What the editorial is about?
- Why the AFSPA law has or has not been successful?
AFSPA: An Analysis
- AFSPA was adopted in 1958 during the early days of the Naga uprising to apply to what was then the state of Assam and the union territory of Manipur.
- The counterinsurgency campaigns against the Nagas were counterproductive.
- In the following decades, as new states were formed in Northeast India, AFSPA was amended to accommodate the names of those states.
- Seven of the region’s eight states have been at the receiving end of AFSPA at one time or another.
- Over the past six decades, AFSPA use has extended well beyond the actual conduct of counter-insurgency operations.
- Multiple states and non-state armed actors have operated under its shadow.
Major provisions under AFSPA
Enormous powers to the armed forces
- The armed forces can make preventive arrests, search premises without warrants, and even shoot and kill civilians, once a state — or a part of a state — is declared “disturbed” under this law.
Prior approval of the GOI for legal actions
De facto immunity from prosecution
- Legal action against those abusing these powers requires the prior approval of the central government.
Provision to call on the armed forces for assistance
- AFSPA allows civilian authorities to call on the armed forces to come to the assistance of civil powers.
The de facto emergency regime
- A disturbed area proclamation under AFSPA has uncanny similarities with emergencies or states of exception — including martial law and states of siege.

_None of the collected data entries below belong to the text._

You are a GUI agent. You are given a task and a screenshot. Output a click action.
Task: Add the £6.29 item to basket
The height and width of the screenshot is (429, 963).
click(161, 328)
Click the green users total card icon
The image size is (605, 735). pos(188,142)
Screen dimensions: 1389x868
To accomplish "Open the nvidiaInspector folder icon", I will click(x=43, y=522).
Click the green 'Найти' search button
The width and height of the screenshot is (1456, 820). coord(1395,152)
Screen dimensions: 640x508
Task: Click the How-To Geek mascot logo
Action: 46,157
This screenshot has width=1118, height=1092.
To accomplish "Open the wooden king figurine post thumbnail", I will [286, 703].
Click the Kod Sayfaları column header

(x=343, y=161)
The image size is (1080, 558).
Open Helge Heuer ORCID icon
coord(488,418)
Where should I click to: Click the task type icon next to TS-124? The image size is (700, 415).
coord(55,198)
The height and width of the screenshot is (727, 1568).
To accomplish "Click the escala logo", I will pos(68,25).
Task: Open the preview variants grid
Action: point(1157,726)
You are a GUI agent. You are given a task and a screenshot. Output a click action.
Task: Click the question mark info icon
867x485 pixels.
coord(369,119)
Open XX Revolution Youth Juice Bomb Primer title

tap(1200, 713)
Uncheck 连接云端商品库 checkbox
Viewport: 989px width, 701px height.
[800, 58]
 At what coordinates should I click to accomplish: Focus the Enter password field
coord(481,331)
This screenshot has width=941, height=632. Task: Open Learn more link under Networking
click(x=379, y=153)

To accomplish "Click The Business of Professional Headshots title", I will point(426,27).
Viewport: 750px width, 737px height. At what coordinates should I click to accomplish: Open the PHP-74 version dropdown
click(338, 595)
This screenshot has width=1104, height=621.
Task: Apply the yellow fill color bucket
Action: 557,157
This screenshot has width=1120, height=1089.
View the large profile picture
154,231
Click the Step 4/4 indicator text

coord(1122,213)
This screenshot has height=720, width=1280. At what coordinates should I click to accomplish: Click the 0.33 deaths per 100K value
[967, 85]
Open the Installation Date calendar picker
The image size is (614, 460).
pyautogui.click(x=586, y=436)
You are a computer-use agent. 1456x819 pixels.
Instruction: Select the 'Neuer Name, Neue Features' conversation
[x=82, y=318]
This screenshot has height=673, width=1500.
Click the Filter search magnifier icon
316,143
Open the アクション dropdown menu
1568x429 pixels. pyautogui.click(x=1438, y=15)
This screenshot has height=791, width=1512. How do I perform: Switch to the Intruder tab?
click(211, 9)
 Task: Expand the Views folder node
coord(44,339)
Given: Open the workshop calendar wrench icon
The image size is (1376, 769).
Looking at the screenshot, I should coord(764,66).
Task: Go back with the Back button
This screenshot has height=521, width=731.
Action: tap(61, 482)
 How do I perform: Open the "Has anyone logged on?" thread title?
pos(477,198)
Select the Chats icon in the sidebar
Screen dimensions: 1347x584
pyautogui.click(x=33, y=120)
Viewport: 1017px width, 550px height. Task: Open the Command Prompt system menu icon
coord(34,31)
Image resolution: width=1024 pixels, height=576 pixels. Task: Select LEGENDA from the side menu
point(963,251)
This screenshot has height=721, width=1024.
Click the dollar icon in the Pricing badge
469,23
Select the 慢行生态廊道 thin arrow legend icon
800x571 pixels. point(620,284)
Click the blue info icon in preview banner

- Critics charge that it effectively suspends fundamental freedoms and creates a de facto emergency regime.
- In 2012, a petition was filed in the Supreme Court to investigate as many as 1,528 cases of fake encounters that allegedly occurred in the state between 1979 and 2012.
- The Supreme Court has appointed a three-member commission to inquire into the first six of the 1,528 cases in the petition.
- Its interim judgment of July 2016 said that “there is some truth in the allegations, calling for a deeper probe”.
- In the court’s view, AFSPA clearly provided the context for these killings.
Attempts that were made to review the AFSPA
- When the Supreme Court pronounced AFSPA constitutional in 1997, it also recommended some changes.
- Among them was the stipulation that a “disturbed area” designation be subjected to review every six months.
Jeevan Reddy Committee
- In 2004, the then central government set up a five-member committee under former Supreme Court Justice Jeevan Reddy, which submitted its report in 2005 recommending the repeal of AFSPA, calling it “highly undesirable”, and saying it had become a symbol of oppression.
The Second Administrative Reforms Commission
- Subsequently, the Second Administrative Reforms Commission, headed by Veeerapa Moily, endorsed these recommendations.
In some parts of Northeast India, AFSPA is now routinely extended every six months. But there is little evidence that any meaningful review occurs at those times.
A missed opportunity
- One must welcome the government’s announcement to reduce the number of such areas.
- But not to consider the repeal of this law, which is now almost as old as the Republic, is a missed opportunity to reflect on why this law has or has not been successful, and to learn from this history and strengthen the foundation of our democracy.
Practice Question for Mains
- It is prudent to repeal AFSPA now. But the need of the hour is to study its record to strengthen the foundation of Indian democracy. Examine. (250 Words, 15 Marks)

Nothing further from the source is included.